I don't understand the precise difference between a specification and an implementation.
For example, in this video about formal verification [1], the person gives a recursive definition of Fibonacci as the specification:
function Fib(n: nat): nat {
if n < 2 then n else Fib(n-2) + Fib(n-1)
}
My question is now: What exactly makes the above a specification? Isn't this just another implementation (a very slow one)?
Is every specification also an implementation? Is every implementation also a specification?
From my current understanding (which is probably wrong) the answer is Yes for both.
You could say they are not the same, because specifications don't have to be complete. But to that I'd answer: many implementations are also not complete, i.e. they have undefined behavior. Isn't a specification just another implementation at a higher level of abstraction?
I just don't understand what the formal difference between the two is.
[1] Basics of specification and verification: https://www.youtube.com/watch?v=J0FGb6PyO_k&t=574s
spec: Function NatDiv implements a "division" function that given two natural numbers "dividend" and "divisor" (with the guarantees that "divisor" < "dividend" and "divisor" is not 0) either- 1) returns "quotient" an integer such that either quotientdivisor = dividend (here quotient will obviously be >=0), or, if no such number exists, returns "-1", 2) always terminates. where we assume your computer's hardware doesn't have an inbuilt division operation but has at least natural number addition, along with common comparison operations (eg: <, equality, etc) and logic ops (eg: OR, AND, NOT, etc).
Notice that here the spec doesn't specify the function by detailing what it does. In fact it specifies the division function by using multiplication which is the opposite of division. And we're not even guaranteed that our hardware has multiplication- so the spec itself gives no detail how to compute the division.
One possible NatDiv implementation: define two variables- counter and sum and set to 0. Create a while loop where the while condition to enter inside the loop is that sum is less than dividend's value. Inside the loop in each iteration sum is increased by divisor's value and counter is incremented. So when the loop terminates sum is greater than or equal to dividend's value.
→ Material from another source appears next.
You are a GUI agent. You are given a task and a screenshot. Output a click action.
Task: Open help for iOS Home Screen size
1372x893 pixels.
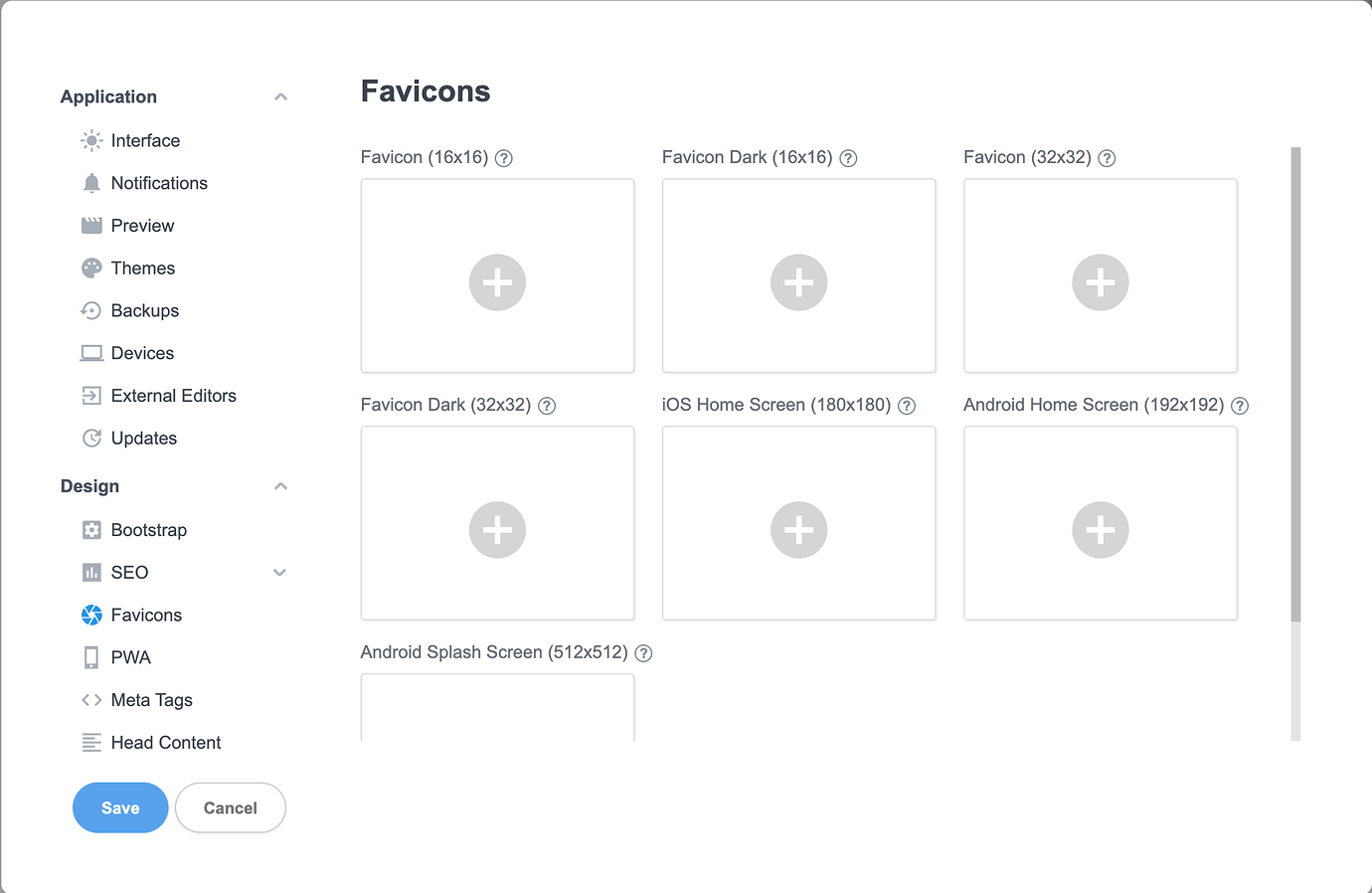(x=906, y=405)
The function returns counter's value if sum = dividend or returns "-1" otherwise. Notice that we can argue that the loop always terminates because sum can only increase inside the loop while the value of dividend never changes thus eventually the loop condition will eventually fail to hold at some point. And when it terminates counterdivisor=sum (by the fact that multiplication of ab is equivalent to summing "a" occurrences of "b") and that counter is returned when sum=dividend or -1 is returned otherwise. Thus the requirements of the spec are satisfied.
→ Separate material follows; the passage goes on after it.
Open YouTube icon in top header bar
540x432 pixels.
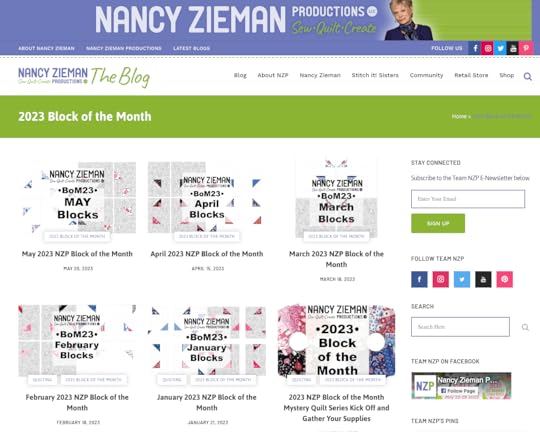coord(513,48)
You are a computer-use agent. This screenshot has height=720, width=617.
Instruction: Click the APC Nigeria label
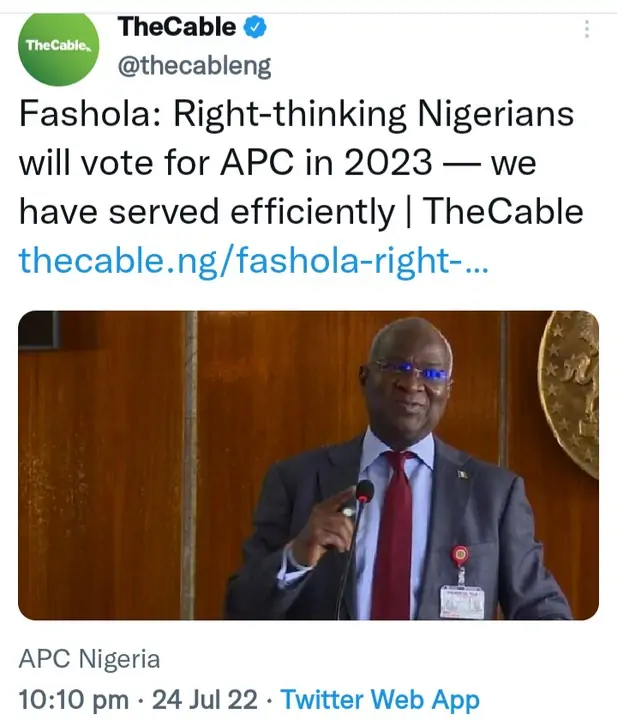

*in reality, the spec would have to account of the size limitations of the physical machine- but here we're unrealistically assuming that it can handle any sized natural numbers.
Examples:
“given a finite sequence of integers, max returns the largest of them”
“given a positive integer n, nth-twin-prime returns the n-th smallest twin prime pair, or null if no such pair exists”
Also, if a specification looks to be executable, as in your example, it need not be. It could be written in a pseudo code (https://en.wikipedia.org/wiki/Pseudocode)
The implementation is the actual code that transforms the input to the output.
There can be many different implementations for one specification.
Implementation is how it is built.
There's overlap.
And there are also other design documents...sketches, plans, mockups, etc.